AH: I honestly haven’t looked, and they certainly haven’t come forward to apologize or even address their complicity in creating that working environment. I haven’t seen them react in any way to the book, but then again, I haven’t exactly gone looking to see if they took notice. I’m trying to stay focused on the lessons I learned and, of course, helping others avoid similar situations in the future.
LVR: Many people have been called out lately for being disconnected from most workers’ reality (Malcolm Gladwell comes to mind), especially on social media. Any suggestions or anecdotal stories about what we as individuals can do when we see corporations and public leaders behaving poorly? Should we speak out on social media, or are there more effective ways to enact change?
AH: I think speaking out on social media is a great way to communicate to people you actually care about that you’re passionate about something or that you see through the argument that a large publication or a famous person is making. I don’t think it’s a way to really sow change since it’s so incredibly rare that social media is a direct cause of a change, like someone being held accountable for their actions or speech. I do, however, think that social media is a great way to remind yourself to stay accountable to the things that you believe in. It’s a good way to surround yourself with people who’ll remind you, “hey, that brand’s Pride Month tweet may be funny, but they still donate thousands of dollars to politicians who don’t believe LGBTQ+ people deserve human rights.”
It’s an incredible space to interrogate the importance of your personal beliefs in the face of new information (which is probably the most challenging thing about it, to me, and I like that) and a good way to cultivate a group of people with whom you can have entertaining conversations in good faith. The trouble is that those good-faith conversations get invaded by people with bad-faith intentions, and that’s when you need to walk away from it.
LVR: Do you have any advice for others who might feel out of place?
AH: Largely, just remember that you’re not alone, even if you feel out of place. Everyone feels out of place for some reason, and some of those reasons are more obvious than others. Remember that you are where you are for a reason, and you bring with you a breath of experiences that others can learn from, regardless of their own backgrounds, especially if their backgrounds are monoliths. That doesn’t make it easier to try to fit in, of course, but it hopefully will keep you from feeling like something’s not right with you when, in reality, everything is. Maybe even more so for you than for others.
LVR: Can you tell us more about your newsletter, Productivity, Without Privilege, which has been an incredible source for many of us?

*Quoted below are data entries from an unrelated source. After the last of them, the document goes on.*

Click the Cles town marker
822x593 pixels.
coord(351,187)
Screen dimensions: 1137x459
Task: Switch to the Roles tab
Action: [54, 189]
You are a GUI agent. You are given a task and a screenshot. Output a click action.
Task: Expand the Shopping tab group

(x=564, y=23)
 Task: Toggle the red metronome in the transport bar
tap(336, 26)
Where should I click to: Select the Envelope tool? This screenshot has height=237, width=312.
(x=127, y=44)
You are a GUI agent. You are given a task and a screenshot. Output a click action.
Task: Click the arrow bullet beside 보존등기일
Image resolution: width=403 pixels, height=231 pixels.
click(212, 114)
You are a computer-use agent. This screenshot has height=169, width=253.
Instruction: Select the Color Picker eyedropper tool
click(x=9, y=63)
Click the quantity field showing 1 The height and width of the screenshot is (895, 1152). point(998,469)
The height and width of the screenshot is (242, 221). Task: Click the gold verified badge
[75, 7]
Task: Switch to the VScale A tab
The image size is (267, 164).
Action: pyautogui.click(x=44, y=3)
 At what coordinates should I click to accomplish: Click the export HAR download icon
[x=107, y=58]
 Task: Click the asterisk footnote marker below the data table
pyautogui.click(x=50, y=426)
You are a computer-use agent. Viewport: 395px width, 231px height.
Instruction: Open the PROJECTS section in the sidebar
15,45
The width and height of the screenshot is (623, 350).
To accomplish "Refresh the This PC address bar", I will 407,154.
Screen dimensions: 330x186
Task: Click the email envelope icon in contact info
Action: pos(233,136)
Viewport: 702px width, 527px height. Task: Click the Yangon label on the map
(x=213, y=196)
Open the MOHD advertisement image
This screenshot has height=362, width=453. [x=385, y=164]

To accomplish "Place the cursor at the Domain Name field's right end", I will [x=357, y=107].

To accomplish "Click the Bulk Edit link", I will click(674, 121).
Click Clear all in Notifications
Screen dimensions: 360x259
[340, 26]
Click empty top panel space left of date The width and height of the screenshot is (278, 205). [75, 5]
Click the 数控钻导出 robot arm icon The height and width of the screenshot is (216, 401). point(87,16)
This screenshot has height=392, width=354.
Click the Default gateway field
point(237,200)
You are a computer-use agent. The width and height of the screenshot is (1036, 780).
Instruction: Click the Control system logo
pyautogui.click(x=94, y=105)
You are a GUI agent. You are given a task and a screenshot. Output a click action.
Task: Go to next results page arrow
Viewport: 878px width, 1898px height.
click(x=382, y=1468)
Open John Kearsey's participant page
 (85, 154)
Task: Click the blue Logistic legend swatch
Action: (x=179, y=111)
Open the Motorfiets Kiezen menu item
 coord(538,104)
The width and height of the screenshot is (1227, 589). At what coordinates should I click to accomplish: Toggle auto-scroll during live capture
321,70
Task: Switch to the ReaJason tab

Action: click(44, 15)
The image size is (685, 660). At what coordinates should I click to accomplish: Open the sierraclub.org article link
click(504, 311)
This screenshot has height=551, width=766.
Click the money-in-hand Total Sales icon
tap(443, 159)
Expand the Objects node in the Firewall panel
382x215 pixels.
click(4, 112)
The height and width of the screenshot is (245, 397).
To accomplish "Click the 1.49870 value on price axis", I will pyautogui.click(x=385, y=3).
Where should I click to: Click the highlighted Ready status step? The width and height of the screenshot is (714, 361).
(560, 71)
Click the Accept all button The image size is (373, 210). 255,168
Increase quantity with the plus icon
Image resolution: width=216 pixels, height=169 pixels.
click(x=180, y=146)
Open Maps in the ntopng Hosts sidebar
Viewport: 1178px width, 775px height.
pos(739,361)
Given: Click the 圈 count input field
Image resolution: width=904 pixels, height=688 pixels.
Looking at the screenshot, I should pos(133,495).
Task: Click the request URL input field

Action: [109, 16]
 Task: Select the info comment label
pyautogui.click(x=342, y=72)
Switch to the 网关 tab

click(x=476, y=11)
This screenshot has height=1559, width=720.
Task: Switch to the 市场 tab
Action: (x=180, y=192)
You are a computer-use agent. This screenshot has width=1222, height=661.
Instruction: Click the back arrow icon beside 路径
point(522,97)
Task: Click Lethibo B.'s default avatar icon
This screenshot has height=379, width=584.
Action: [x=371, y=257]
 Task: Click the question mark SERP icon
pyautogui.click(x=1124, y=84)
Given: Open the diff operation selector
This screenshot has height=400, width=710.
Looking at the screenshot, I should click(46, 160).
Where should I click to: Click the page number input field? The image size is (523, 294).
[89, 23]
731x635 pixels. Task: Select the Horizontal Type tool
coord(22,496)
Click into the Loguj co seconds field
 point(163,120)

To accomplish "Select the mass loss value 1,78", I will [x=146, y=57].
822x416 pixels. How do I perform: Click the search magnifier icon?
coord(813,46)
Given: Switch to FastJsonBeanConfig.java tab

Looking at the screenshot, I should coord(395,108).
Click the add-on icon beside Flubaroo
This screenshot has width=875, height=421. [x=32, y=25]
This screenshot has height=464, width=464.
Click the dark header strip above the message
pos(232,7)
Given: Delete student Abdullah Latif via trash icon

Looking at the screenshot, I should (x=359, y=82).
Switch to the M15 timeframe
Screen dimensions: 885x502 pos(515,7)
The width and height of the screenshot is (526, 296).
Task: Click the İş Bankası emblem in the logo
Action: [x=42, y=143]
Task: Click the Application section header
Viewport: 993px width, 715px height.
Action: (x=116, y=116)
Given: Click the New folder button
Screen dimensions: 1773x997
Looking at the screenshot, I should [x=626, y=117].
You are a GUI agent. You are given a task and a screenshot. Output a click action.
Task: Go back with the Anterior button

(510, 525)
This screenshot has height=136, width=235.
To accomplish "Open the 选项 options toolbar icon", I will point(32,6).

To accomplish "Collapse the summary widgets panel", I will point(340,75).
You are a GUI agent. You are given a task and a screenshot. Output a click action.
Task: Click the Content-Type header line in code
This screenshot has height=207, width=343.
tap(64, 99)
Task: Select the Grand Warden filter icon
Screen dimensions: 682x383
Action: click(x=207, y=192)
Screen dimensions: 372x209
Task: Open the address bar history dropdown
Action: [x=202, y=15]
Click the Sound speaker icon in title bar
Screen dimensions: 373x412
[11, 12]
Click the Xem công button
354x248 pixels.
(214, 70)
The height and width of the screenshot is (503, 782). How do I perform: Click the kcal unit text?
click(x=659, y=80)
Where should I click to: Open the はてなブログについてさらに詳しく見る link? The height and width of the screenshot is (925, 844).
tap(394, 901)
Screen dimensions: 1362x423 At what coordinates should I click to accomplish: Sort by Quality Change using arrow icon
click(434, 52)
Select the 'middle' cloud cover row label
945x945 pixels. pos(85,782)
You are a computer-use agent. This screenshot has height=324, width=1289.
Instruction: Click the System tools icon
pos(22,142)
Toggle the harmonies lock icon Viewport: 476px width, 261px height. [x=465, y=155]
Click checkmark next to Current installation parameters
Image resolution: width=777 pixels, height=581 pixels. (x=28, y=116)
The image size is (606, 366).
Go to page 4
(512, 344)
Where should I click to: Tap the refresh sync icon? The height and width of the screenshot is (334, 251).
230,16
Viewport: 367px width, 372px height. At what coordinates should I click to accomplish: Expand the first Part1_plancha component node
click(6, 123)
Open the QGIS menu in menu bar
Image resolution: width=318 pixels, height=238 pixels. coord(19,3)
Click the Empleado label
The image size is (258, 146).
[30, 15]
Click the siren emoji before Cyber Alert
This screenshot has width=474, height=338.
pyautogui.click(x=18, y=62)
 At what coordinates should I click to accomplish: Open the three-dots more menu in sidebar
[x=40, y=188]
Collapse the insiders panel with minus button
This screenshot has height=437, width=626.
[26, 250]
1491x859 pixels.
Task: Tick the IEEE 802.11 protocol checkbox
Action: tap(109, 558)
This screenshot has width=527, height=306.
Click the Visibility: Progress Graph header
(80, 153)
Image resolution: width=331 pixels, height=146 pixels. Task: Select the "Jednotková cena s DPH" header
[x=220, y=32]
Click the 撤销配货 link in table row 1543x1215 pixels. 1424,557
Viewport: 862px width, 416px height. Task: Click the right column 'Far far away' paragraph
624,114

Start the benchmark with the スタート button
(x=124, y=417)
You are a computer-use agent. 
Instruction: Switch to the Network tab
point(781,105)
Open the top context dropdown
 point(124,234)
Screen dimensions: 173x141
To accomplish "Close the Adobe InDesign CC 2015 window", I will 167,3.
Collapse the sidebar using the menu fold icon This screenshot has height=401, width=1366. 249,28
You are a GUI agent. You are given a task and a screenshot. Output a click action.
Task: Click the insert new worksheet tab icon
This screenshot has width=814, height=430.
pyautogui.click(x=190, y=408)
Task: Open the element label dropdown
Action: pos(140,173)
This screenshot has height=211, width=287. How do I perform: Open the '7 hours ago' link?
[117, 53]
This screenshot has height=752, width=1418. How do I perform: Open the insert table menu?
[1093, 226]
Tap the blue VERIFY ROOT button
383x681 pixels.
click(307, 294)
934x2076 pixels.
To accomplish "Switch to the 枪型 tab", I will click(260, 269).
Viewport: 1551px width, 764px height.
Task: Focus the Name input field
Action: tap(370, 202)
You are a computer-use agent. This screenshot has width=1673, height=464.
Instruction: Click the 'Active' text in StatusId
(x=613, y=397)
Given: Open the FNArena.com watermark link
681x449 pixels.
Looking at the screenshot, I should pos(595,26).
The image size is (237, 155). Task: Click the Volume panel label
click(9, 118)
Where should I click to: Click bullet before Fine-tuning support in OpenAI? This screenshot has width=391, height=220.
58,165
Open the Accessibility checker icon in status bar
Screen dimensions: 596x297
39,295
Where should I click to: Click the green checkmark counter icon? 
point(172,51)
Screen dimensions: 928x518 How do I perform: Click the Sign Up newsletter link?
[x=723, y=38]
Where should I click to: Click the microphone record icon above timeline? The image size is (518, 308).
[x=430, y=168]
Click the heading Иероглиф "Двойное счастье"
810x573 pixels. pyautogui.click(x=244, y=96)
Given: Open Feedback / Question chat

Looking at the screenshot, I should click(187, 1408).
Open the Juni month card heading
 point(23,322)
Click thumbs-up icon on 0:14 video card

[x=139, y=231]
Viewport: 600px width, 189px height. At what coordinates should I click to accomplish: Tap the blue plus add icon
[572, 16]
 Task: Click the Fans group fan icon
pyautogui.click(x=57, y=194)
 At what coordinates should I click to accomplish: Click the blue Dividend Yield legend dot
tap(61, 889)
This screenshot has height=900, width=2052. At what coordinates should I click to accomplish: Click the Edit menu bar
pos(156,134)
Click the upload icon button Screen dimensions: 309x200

AH: Productivity, Without Privilege was the original working title for my book, the trigger phrase in my brain for thinking about my book and its messaging, even when I dreamt it up for the first time. It didn’t work for the book, but it was perfect for the newsletter, where I try to offer my subscribers (it’s free!) actionable advice and thoughtful tips to succeed at work, remember the power of your voice, and lived experience, and to remind people that they’re not alone—that plenty of other people know what it’s like to be marginalized, even if it’s in different ways. And together, we can remind one another that no, we deserve better and have the tools to go get it.
LaVonne Roberts is a health, technology, and science journalist and an MIT Tech Review Fellow. She earned an MFA in Nonfiction from The New School, where she currently reviews books and interviews authors for Lit Magazine. Her writing has appeared in The New York Times, Washington Post, CNN, Wired, Popular Science, Neo.Life, The Independent, and other publications. Current work as an author and editor includes the newly-released Applied Virtual Reality in Healthcare.